Philippines, U.S. defence chiefs hope to resume joint military drill
MANILA (Reuters) - Philippine and U.S. defence chiefs on Sunday expressed hopes to resume the joint "Balikatan" military exercise that was cancelled last year, as they discussed the situation in the South China Sea.
Philippine Defence Secretary Delfin Lorenzana and U.S. Defence Secretary Lloyd Austin III also discussed in a telephone conference recent developments in regional security, according to a statement issued by Lorenzana's department.
"Both are looking forward to the conduct of Exercise Balikatan," the statement said.
Their conversation comes just days after U.S. Secretary of State Antony Blinken and Philippine Foreign Affairs Secretary Teodoro Locsin, also in a phone call, expressed their shared concerns about Chinese vessels, which Manila believes are manned by militia, in the South China Sea.
The Philippines has protested against the presence of the Chinese boats inside its 200-mile exclusive economic zone at Whitsun Reef in the strategic waterway, repeatedly asking China to move the vessels away.
Chinese diplomats, however, have said the fishing boats were just sheltering from rough seas and no militia were aboard.
Austin, during the telephone conference, reiterated the importance of the Visiting Forces Agreement (VFA) between the two countries, while Lorenzana committed to discussing the matter with President Rodrigo Duterte.
In February, Duterte said he had not made a decision yet on the future of the two-decade-old troop deployment agreement with the United States.

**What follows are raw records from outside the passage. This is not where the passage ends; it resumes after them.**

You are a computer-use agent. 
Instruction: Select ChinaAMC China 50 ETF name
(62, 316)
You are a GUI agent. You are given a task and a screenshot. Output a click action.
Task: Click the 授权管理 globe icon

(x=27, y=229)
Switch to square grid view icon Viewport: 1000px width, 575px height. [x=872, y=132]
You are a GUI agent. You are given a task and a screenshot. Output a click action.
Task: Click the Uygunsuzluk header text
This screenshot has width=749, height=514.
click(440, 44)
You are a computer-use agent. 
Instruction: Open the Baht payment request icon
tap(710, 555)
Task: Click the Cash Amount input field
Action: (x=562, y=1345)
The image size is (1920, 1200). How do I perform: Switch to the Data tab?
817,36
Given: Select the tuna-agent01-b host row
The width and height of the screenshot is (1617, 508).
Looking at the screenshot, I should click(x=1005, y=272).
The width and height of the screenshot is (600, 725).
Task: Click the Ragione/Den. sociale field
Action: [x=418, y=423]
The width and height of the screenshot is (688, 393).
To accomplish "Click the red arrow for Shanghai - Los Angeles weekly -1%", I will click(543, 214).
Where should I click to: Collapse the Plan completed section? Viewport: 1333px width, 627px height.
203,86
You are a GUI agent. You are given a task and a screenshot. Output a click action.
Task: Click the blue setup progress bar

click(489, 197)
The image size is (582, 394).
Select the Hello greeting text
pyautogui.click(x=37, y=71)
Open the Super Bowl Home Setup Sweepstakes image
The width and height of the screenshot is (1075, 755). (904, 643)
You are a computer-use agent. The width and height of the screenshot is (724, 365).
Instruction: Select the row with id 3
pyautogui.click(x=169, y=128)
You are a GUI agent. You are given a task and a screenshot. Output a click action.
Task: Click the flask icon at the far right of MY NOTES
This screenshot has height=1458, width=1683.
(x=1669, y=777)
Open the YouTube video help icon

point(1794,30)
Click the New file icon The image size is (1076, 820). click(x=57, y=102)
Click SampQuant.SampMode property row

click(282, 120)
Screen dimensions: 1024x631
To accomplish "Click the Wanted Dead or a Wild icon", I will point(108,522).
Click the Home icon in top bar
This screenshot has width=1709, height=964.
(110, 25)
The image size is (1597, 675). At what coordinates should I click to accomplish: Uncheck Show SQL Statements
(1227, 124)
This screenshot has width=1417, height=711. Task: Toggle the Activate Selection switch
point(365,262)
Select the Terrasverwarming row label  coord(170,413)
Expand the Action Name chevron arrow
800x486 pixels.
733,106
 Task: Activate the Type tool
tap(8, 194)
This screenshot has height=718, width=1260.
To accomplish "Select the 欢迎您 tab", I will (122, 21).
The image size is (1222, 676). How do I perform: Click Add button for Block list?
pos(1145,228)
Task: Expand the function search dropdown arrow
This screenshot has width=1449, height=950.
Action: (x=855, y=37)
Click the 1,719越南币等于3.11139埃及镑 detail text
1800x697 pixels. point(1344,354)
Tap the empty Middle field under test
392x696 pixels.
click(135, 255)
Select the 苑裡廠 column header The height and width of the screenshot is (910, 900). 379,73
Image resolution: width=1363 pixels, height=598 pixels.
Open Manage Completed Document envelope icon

The VFA provides the legal framework under which U.S. troops can operate on a rotational basis in the Philippines.
Relations between the United States and its former Asian colony have been complicated since 2016 when Duterte, who has repeatedly made statements condemning U.S. foreign policy while befriending China, rose to power.
Duterte has said the United States must pay more if it wants to maintain the VFA, which he unilaterally cancelled last year in an angry response to an ally being denied a U.S. visa.
The VFA's withdrawal period has been twice extended, creating what Philippine officials say is a window for better terms to be agreed.
Lorenzana likewise sought the assistance of Austin in expediting the delivery of doses of the COVID-19 vaccine developed by U.S. pharmaceutical and biotechnology company Moderna that the Philippines has ordered.
Austin "would look into the issue and bring it to the attention of the office concerned", the statement said.